In pratica, in virtù dell’effetto placebo (dal latino placeo , “piacerò”), persino un’innocua soluzione di acqua e zucchero, se assunta con alte aspettative di guarigione, credendo si tratti di
un preparato farmaceutico assai efficace, per una sorta di auto condizionamento, si arriva ad ottenere un certo beneficio terapeutico.
Con il termine placebo, la comunità scientifica si riferisce altresì ad una sostanza, assolutamente priva di principi attivi, che viene utilizzata negli studi clinici come strumento di paragone con altri farmaci per testare l’efficacia di questi ultimi. Ed è proprio grazie alle numerose ricerche effettuate a questo scopo che si è potuta dimostrare l’utilità pressoché nulla dei trattamenti omeopatici.
Si è giunti alla conclusione che, mentre la medicina ufficiale è sostenuta da evidenze consolidate, l’omeopatia, così come la medicina alternativa in genere, può al massimo rivendicare un effetto analogo a quello del placebo. Per tal motivo, essa è ad oggi considerata una pseudoscienza e sono decisamente da respingere le pretese di equipararla o affiancarla alla medicina tradizionale.
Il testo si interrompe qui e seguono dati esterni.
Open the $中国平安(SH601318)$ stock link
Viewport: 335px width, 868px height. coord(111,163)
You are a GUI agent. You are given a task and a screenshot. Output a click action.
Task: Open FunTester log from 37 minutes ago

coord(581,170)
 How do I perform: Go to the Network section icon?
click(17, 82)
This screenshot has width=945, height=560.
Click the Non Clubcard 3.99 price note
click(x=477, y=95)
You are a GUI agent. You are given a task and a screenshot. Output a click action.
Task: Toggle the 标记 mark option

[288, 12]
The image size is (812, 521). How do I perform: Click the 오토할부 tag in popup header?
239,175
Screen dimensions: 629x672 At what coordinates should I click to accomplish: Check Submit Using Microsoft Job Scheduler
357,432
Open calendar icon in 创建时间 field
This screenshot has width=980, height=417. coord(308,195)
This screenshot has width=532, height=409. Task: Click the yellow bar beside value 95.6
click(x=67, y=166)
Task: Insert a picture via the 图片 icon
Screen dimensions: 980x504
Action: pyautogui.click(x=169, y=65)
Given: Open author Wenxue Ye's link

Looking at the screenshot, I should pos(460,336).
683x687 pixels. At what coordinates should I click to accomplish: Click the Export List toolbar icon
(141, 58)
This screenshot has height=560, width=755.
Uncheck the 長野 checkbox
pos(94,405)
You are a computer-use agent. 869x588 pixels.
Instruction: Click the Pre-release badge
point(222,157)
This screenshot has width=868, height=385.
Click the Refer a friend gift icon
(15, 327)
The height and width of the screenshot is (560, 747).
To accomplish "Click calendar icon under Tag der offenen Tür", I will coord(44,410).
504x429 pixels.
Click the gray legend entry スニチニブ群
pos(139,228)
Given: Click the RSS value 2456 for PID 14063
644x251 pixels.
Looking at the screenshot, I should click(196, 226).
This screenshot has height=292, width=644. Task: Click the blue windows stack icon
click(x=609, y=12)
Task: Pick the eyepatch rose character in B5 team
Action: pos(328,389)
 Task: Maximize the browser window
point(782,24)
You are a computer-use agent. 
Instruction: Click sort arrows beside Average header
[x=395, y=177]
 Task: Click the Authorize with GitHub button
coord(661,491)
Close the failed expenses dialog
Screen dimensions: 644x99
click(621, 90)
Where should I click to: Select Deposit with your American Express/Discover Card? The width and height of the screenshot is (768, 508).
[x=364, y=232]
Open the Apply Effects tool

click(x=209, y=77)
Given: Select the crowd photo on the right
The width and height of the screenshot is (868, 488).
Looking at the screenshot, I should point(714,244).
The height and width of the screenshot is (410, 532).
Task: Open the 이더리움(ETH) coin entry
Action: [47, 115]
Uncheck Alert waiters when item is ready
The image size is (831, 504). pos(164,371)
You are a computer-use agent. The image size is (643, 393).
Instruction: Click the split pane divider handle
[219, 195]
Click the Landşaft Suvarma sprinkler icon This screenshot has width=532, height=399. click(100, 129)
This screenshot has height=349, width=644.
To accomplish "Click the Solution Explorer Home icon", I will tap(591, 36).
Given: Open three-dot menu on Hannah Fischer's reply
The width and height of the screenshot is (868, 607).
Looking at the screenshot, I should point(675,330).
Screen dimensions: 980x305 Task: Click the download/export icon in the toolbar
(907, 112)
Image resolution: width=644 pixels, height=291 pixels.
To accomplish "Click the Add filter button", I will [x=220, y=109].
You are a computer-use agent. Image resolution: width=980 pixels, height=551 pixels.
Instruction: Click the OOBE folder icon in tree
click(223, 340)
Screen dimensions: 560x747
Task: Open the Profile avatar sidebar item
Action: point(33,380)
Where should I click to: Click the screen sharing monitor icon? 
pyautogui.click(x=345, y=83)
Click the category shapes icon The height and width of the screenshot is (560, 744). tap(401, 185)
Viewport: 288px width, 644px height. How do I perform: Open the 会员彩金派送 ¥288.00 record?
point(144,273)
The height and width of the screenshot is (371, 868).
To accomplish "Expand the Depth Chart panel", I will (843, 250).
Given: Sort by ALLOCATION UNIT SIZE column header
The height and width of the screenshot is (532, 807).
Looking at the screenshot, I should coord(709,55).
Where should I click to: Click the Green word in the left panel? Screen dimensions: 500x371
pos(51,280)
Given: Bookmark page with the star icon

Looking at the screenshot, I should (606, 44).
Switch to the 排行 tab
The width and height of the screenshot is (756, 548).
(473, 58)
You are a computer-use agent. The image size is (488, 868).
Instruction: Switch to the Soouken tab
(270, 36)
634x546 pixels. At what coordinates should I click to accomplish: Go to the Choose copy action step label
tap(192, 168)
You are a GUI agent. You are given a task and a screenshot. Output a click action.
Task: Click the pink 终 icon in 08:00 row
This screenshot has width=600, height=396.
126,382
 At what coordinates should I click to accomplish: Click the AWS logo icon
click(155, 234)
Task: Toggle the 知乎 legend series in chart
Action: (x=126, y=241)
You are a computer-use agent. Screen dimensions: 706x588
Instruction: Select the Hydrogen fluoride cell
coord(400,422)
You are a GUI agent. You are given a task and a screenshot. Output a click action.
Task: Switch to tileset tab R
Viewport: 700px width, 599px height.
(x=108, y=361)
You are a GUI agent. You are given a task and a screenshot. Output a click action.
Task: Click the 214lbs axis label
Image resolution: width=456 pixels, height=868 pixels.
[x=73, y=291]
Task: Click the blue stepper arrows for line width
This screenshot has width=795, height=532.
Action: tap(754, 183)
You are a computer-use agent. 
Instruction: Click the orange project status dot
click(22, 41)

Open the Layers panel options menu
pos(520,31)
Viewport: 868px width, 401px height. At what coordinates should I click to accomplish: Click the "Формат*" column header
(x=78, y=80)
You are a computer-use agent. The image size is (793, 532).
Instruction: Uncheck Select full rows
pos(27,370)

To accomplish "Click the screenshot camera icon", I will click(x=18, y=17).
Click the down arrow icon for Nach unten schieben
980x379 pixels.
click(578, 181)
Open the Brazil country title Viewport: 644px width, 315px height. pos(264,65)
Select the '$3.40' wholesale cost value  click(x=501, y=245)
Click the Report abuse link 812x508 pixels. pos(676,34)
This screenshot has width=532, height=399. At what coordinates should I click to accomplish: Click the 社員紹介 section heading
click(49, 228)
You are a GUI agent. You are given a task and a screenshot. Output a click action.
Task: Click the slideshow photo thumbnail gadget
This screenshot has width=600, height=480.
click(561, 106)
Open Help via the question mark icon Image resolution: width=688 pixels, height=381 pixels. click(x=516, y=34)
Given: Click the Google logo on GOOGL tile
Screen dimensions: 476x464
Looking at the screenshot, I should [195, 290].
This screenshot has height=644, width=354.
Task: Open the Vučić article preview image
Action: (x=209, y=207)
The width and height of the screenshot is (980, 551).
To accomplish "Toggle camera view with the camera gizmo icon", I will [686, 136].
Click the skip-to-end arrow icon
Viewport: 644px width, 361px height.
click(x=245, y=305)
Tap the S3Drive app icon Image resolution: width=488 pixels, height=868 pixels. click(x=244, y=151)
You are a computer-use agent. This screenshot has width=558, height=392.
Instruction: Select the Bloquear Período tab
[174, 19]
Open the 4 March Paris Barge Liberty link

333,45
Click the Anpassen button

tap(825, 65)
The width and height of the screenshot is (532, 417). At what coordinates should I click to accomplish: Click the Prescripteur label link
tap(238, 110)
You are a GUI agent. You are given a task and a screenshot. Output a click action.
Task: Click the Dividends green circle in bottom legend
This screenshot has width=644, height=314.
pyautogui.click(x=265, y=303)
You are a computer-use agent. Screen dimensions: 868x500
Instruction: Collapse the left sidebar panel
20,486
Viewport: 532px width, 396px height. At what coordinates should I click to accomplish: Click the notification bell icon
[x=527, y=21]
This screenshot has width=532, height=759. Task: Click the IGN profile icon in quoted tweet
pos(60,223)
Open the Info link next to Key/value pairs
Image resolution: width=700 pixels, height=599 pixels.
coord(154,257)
È doveroso, tuttavia, riconoscere la capacità di molti omeopati di instaurare con i pazienti un rapporto di scambio costruttivo e di reciproca fiducia. Il loro approccio volto ad una profonda analisi degli aspetti psicologici ed emozionali del malato e ad un’attenta valutazione della sua storia personale e familiare è da prendere in adeguata considerazione, affinché valga da esempio per tanti medici.
Empatizzare con il paziente, mettendo l’accento sull’aspetto umano della sofferenza, aumenta notevolmente il senso di fiducia riposto negli specialisti della salute e migliora, di conseguenza, le prospettive di guarigione.